Ministério das Relações Exteriores reforça compromisso com democracia e soberania diante de declarações do governo americano
O Itamaraty emitiu, na noite desta terça-feira (9), um posicionamento firme contra as recentes declarações do governo dos Estados Unidos, que sugeriram a possibilidade de sanções econômicas ou uso do poder militar contra o Brasil.
Em nota oficial, o Ministério das Relações Exteriores afirmou que “o governo brasileiro condena o uso de sanções econômicas ou ameaças de força contra a nossa democracia”, reforçando que os três Poderes da República têm o dever de proteger a liberdade e a vontade popular expressa nas urnas, sem se intimidar diante de pressões externas.
A pasta destacou ainda o repúdio a qualquer tentativa de forças antidemocráticas de instrumentalizar governos estrangeiros para coagir instituições nacionais, reforçando a soberania brasileira.

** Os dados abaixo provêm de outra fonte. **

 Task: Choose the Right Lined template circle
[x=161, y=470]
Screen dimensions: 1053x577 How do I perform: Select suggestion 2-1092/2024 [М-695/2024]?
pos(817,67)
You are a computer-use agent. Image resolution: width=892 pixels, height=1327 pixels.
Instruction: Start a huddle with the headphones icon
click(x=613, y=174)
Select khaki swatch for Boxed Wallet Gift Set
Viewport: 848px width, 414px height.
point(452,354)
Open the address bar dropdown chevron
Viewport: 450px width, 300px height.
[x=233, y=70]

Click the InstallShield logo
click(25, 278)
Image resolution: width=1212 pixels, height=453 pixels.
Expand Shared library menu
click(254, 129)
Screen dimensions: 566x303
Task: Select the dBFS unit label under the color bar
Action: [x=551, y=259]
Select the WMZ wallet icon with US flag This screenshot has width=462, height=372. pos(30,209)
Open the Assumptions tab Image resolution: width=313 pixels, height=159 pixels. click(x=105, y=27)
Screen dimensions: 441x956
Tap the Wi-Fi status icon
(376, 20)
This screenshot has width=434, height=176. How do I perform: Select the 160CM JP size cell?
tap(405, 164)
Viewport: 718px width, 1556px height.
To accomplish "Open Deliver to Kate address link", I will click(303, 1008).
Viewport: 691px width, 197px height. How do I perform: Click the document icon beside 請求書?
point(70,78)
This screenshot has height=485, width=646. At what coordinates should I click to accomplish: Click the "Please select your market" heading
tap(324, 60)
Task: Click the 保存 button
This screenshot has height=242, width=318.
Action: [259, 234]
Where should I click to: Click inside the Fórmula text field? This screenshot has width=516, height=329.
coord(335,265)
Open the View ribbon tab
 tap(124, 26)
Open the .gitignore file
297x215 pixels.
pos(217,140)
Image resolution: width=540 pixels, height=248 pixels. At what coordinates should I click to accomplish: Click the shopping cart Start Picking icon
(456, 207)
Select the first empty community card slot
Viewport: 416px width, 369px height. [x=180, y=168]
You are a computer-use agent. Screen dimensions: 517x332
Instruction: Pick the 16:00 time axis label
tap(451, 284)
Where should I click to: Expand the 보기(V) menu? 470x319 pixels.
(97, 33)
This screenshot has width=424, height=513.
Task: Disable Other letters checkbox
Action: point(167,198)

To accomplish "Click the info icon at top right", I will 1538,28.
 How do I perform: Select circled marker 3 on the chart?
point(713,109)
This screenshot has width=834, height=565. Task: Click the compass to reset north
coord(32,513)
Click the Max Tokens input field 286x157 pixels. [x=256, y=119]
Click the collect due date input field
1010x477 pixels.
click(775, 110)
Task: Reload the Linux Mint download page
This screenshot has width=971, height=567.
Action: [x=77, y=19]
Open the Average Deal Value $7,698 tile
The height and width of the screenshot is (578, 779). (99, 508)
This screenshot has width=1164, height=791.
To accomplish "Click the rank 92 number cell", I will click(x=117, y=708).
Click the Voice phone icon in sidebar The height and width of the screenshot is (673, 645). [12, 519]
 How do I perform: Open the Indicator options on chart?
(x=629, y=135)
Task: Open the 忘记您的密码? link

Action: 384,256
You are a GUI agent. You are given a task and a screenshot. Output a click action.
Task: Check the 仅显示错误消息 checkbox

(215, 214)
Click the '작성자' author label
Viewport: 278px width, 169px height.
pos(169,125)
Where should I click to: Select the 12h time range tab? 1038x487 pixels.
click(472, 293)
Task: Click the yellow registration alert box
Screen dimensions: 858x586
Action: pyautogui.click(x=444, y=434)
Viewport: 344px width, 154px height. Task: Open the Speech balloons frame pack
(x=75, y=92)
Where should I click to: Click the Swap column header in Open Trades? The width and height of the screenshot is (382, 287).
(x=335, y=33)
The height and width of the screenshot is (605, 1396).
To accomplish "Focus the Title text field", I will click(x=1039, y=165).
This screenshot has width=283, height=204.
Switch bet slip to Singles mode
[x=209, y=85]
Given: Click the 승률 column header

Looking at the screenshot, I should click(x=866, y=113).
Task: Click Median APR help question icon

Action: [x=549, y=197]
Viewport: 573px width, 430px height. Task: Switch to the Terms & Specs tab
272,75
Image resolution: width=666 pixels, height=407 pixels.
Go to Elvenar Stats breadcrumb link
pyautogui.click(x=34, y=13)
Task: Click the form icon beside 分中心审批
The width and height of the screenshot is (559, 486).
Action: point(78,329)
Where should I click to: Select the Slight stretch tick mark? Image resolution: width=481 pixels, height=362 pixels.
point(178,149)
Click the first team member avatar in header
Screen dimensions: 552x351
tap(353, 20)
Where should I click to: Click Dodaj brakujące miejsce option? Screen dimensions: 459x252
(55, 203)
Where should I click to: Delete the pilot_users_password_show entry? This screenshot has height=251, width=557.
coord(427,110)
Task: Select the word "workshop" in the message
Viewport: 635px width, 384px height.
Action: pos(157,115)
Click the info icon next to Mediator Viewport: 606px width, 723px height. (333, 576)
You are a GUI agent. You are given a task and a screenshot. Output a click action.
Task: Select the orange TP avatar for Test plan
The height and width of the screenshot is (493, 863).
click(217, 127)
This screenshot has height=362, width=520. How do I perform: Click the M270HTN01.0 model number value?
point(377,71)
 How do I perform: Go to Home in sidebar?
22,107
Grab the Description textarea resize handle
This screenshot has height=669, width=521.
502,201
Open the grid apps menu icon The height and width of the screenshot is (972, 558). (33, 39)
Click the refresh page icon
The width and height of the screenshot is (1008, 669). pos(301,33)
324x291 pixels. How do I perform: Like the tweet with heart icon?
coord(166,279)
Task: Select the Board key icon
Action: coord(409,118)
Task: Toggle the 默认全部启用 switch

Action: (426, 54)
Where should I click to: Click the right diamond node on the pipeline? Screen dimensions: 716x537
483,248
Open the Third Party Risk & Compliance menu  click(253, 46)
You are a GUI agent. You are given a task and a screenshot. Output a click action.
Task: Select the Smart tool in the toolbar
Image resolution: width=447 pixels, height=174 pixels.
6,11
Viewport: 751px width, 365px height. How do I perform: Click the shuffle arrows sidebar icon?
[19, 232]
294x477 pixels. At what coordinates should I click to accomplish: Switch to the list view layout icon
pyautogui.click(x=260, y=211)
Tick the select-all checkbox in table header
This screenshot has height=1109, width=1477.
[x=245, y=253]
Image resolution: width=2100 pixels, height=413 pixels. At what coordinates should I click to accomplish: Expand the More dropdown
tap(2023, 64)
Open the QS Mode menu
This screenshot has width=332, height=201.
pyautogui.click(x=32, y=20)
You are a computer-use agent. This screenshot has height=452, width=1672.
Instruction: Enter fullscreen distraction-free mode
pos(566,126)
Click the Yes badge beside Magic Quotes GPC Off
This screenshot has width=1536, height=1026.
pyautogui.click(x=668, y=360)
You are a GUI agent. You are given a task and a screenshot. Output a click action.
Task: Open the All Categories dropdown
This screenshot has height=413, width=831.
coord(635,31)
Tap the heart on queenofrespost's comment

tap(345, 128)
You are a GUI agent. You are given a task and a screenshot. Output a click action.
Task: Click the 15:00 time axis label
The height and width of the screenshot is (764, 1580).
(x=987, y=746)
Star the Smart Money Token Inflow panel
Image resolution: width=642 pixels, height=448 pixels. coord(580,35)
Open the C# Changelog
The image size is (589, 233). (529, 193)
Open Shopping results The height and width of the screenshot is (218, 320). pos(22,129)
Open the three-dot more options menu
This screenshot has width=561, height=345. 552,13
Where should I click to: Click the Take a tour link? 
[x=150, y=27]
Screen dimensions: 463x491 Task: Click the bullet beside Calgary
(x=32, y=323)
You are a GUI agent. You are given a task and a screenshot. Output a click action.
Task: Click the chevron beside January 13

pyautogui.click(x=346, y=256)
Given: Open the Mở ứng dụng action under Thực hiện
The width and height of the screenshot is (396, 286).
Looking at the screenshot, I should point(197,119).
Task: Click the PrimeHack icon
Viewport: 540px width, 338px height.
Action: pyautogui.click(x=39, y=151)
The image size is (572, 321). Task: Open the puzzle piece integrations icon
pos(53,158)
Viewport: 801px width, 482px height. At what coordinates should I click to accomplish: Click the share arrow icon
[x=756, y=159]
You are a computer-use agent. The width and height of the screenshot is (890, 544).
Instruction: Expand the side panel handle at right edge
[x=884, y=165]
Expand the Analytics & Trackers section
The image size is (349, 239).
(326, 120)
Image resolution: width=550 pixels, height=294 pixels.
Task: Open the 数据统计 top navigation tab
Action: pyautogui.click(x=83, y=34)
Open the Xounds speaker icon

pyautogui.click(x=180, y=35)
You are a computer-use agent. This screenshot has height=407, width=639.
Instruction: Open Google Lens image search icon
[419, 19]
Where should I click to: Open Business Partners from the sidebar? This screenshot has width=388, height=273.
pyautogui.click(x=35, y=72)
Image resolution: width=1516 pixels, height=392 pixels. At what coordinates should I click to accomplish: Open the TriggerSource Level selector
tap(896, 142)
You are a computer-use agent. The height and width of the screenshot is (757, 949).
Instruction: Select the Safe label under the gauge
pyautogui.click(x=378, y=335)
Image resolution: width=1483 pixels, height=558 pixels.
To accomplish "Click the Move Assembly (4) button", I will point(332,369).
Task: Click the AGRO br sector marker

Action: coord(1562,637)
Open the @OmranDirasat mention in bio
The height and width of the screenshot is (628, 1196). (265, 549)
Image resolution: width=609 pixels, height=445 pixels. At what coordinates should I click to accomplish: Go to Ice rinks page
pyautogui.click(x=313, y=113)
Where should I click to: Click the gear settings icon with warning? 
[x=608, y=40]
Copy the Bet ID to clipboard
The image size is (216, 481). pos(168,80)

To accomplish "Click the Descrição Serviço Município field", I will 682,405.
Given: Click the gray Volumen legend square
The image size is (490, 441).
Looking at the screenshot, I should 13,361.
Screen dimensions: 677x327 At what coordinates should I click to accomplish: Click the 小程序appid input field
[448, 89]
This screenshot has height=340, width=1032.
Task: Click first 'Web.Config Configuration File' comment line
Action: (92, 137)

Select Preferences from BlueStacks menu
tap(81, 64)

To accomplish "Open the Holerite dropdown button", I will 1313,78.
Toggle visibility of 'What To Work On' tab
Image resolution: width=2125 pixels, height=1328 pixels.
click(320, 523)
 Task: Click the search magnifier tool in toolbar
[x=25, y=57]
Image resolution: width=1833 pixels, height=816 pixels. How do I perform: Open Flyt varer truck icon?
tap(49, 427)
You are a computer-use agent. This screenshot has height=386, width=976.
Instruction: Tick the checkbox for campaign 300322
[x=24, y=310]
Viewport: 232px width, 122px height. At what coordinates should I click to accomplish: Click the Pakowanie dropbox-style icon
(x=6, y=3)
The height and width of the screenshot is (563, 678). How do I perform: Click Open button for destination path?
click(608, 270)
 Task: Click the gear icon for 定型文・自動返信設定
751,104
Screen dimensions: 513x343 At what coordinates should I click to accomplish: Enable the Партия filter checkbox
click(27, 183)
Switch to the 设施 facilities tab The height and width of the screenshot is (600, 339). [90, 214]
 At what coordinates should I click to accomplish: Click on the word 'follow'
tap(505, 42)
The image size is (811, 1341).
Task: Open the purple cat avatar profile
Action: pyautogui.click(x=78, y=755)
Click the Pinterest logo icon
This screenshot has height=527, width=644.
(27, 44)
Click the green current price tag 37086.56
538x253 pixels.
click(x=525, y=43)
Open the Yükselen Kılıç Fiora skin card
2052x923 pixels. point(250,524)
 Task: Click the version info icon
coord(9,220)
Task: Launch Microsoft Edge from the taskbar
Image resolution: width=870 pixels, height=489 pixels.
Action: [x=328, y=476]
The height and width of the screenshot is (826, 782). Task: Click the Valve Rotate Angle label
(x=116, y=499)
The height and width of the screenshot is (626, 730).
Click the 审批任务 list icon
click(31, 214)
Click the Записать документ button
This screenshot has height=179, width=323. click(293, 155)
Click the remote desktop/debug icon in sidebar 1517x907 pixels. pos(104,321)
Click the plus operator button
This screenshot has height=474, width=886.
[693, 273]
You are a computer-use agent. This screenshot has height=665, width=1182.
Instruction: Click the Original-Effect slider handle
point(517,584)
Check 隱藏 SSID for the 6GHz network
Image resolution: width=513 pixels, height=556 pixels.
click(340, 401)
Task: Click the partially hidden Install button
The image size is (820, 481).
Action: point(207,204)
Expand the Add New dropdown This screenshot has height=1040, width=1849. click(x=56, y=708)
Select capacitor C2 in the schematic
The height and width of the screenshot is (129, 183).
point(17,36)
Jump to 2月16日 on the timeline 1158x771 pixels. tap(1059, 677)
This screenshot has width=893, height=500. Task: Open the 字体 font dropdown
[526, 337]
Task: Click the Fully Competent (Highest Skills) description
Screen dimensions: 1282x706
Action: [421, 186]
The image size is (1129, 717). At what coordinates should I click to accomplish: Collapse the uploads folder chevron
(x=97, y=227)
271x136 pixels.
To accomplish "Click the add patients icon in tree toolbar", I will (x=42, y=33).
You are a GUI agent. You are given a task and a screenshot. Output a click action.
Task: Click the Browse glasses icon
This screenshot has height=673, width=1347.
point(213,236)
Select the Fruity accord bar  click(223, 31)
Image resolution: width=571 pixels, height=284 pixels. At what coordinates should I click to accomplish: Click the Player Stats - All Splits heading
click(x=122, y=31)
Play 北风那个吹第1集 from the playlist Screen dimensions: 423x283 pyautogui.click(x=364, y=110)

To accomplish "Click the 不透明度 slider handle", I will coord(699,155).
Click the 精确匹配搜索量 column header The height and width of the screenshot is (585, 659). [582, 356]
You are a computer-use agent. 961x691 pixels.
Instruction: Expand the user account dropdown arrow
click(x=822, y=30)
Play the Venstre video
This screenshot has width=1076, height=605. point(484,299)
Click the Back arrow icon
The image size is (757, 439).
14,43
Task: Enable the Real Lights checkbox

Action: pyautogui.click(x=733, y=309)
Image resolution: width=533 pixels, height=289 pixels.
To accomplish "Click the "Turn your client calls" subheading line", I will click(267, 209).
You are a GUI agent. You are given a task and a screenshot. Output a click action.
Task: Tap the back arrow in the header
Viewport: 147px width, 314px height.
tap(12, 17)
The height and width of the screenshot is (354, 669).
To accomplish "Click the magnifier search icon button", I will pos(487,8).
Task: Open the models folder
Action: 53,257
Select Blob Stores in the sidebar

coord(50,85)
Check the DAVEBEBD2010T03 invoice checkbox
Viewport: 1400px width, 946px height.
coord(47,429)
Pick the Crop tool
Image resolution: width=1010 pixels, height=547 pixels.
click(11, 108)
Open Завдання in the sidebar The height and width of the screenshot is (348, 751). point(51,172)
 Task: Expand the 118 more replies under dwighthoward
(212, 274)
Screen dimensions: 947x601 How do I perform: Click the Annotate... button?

O posicionamento do Itamaraty ocorreu no mesmo dia em que a Casa Branca, por meio da porta-voz Karoline Leavitt, afirmou que o governo americano não hesitaria em utilizar poder econômico ou militar para proteger a liberdade de expressão no mundo.
No mesmo contexto, o julgamento do ex-presidente Jair Bolsonaro no Supremo Tribunal Federal (STF) por tentativa de golpe prosseguiu, com votos favoráveis à condenação do ex-presidente e de outros sete réus integrantes do núcleo central da trama golpista. O ministro Flávio Dino reforçou que nenhuma pressão externa influenciará a decisão do STF, questionando a efetividade de tentativas de intimidação por governos estrangeiros.
Além disso, o subsecretário de Diplomacia Pública dos EUA, Darren Beattie, declarou que o governo americano continuará adotando medidas contra abusos de autoridade que possam prejudicar liberdades fundamentais, destacando a constante interação entre autoridades americanas e representantes brasileiros, como Eduardo Bolsonaro e influenciadores aliados, na tentativa de articular sanções.
O posicionamento firme do Itamaraty reflete a preocupação do Brasil em preservar sua democracia e autonomia, reforçando que qualquer forma de coação externa será repudiada e não terá efeito sobre as decisões nacionais.